Intro to Projection Mapping

Projection Mapping in MadMapper

 Work in progress. 
MadMapper guide available here: https://madmapper.com/files/02-My%20First%20Video%20Mapping.pdf 

Interactive Projections

If you're interested in creating position-based interactive projections, the first step would be to map the space and track anyone/anything within it. This can be done in multiple ways, this tutorial will briefly introduce you to two different but related techniques: 

Object detection and tracking in OpenCV

For most applications,  your webcam and a bit of OpenCV script will be enough to analyse images and detect people or objects in real-time. If you haven't heard of OpenCV, it's a powerful Open source Computer Vision library and includes a variety of examples which can be implemented in Touchdesigner, using the Script TOP. Now it's important to know that we can't just copy and paste an OpenCV example into Touchdesigner, we will have to adapt various parameters to link our VideoDeviceIn TOP, import the correct libraries etc. A variety of resources are available online if you wish to learn more about OpenCV, an in-depth explanation of our following steps is also available here: https://www.youtube.com/watch?v=1Uw2PWTR_XM&t=529s.

Begin by connecting your VideoDeviceIn TOP,  to a Threshold Top and playing around with the Threshold value; Ideally you want to get completely transparent background and a white solid shape whenever an object is positioned within the monitored area. Experiment with Level TOP and Blur TOP to achieve a polished result. 

After polishing your input, connect it to a new NullTOP, we'll rename this 'webcam'. To detect objects within a specific area, we will use OpenCV's Canny Edge Detection, a popular edge detection algorithm, together with the 'findContours()' function. Copy and paste the following script in your ScriptTOP, we will use this to draw a bounding box around the detected objects: 

import cv2
import numpy as np 

def onCook(scriptOp):
    image = op('webcam').numpyArray(delayed=True) 

    gray = cv2.cvtColor(image, cv2.COLOR_RGB2GRAY)

- Dataset extract
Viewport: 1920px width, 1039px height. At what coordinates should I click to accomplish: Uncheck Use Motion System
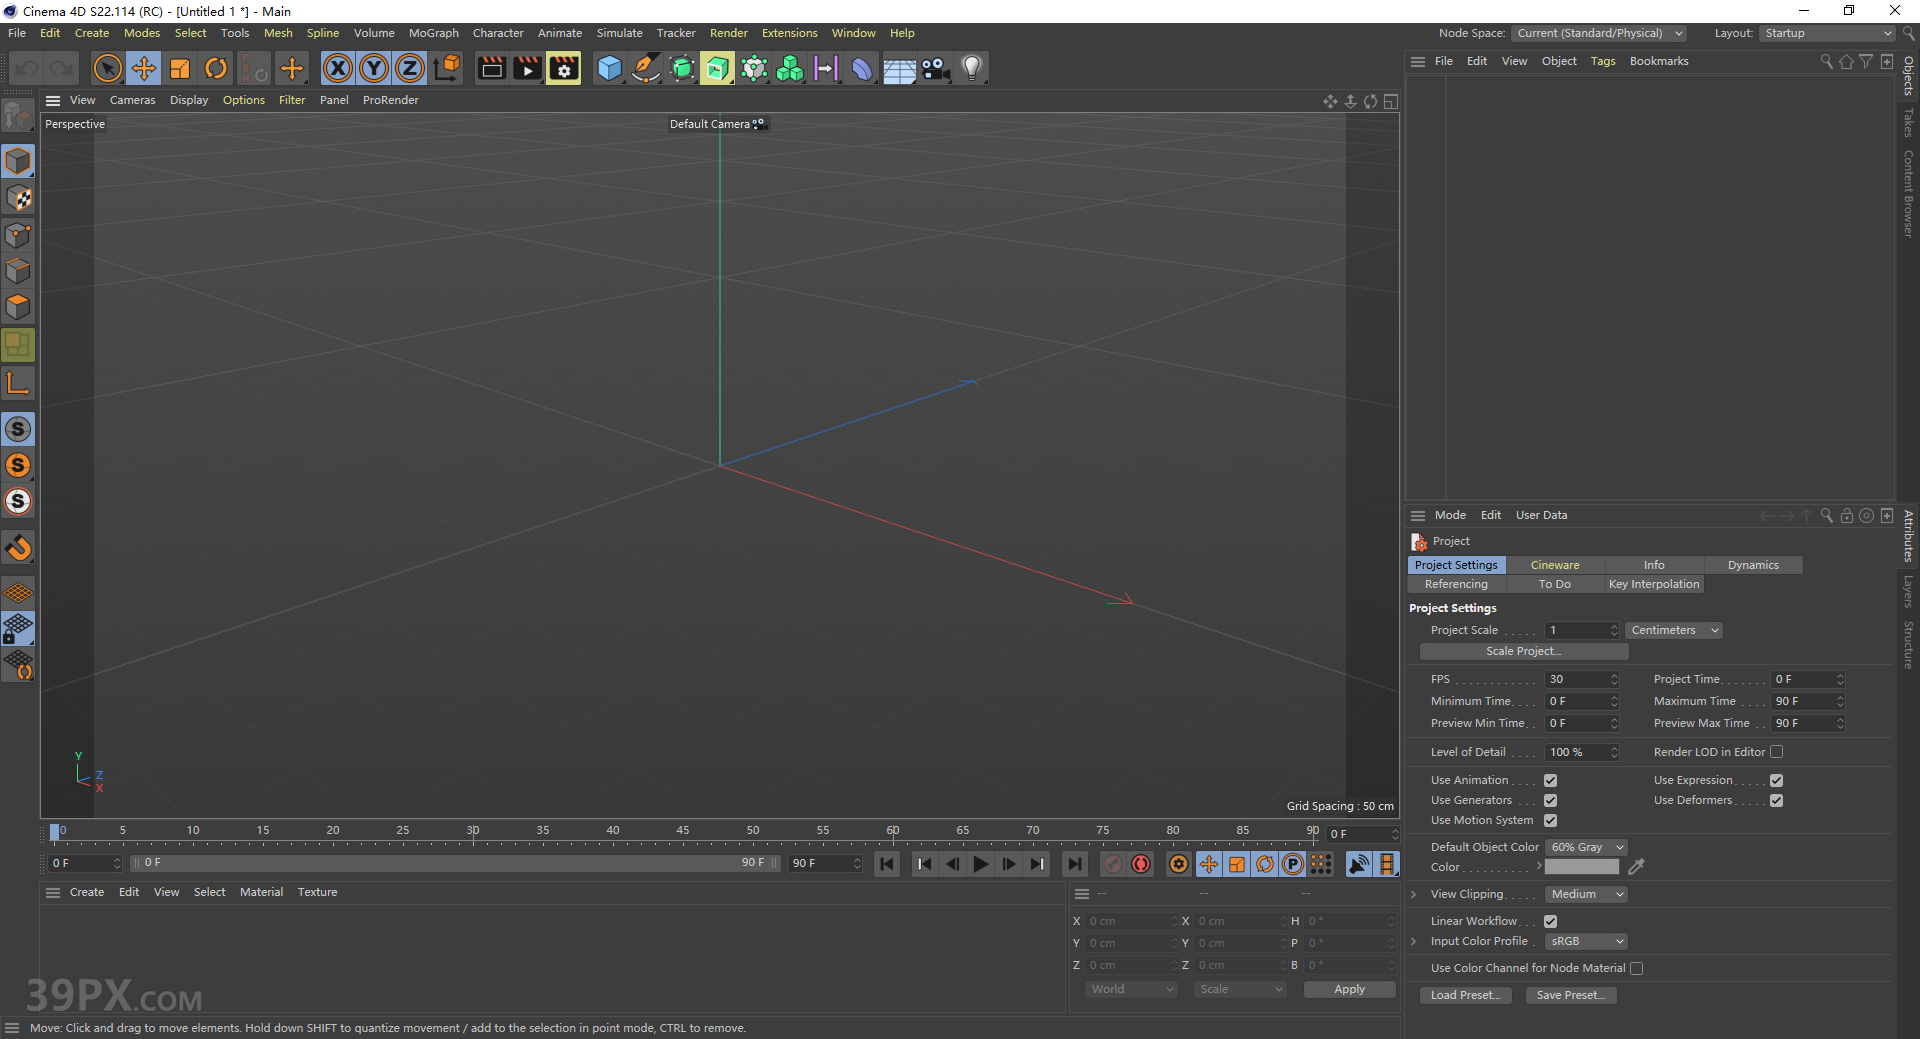1551,820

- What the exercise asks
Can you carry on the projection mapping tutorial from its last line?

- Response to this task
    gray_8bit = cv2.convertScaleAbs(gray)
    edges = cv2.Canny(gray_8bit, 1, 5)
    contours, hierarchy = cv2.findContours(edges, cv2.RETR_TREE, cv2.CHAIN_APPROX_SIMPLE)

    dst = np.copy(image)
    
    object_count = 1
    
    for cnt in contours:
        x, y, w, h = cv2.boundingRect(cnt)

        cv2.drawContours(dst, [cnt], -1, (255, 255, 255), 1)
        cv2.rectangle(dst, (x, y), (x + w, y + h), (255, 0, 0), 1)

    scriptOp.copyNumpyArray(dst) 
    
    return

In Script TOP, you should now get a new image with red boxes around the detected edges of your objects. Next we'll be retrieving the x and y position of our objects. Add a Table DAT to your project and let's rename this 'position'. Next we'll add a couple of expressions to print out the x and y coordinates of our bonding box, copy and paste the new code below:

import cv2
import numpy as np 

def onCook(scriptOp):
    image = op('null2').numpyArray(delayed=True)

    gray = cv2.cvtColor(image, cv2.COLOR_RGB2GRAY)
    gray_8bit = cv2.convertScaleAbs(gray)
    edges = cv2.Canny(gray_8bit, 1, 5)
    contours, hierarchy = cv2.findContours(edges, cv2.RETR_TREE, cv2.CHAIN_APPROX_SIMPLE)

    dst = np.copy(image)
    
    object_count = 1
    
    # Link to Table DAT
    table1 = op('position')
    table1.clear()  

    # Add headers to the table
    table1.appendRow(['X', 'Y'])  
    
    for cnt in contours:
        x, y, w, h = cv2.boundingRect(cnt)

        # Print contours position into table
        table1.appendRow([x, y])

        cv2.drawContours(dst, [cnt], -1, (255, 255, 255), 1)
        cv2.rectangle(dst, (x, y), (x + w, y + h), (255, 0, 0), 1)

    scriptOp.copyNumpyArray(dst)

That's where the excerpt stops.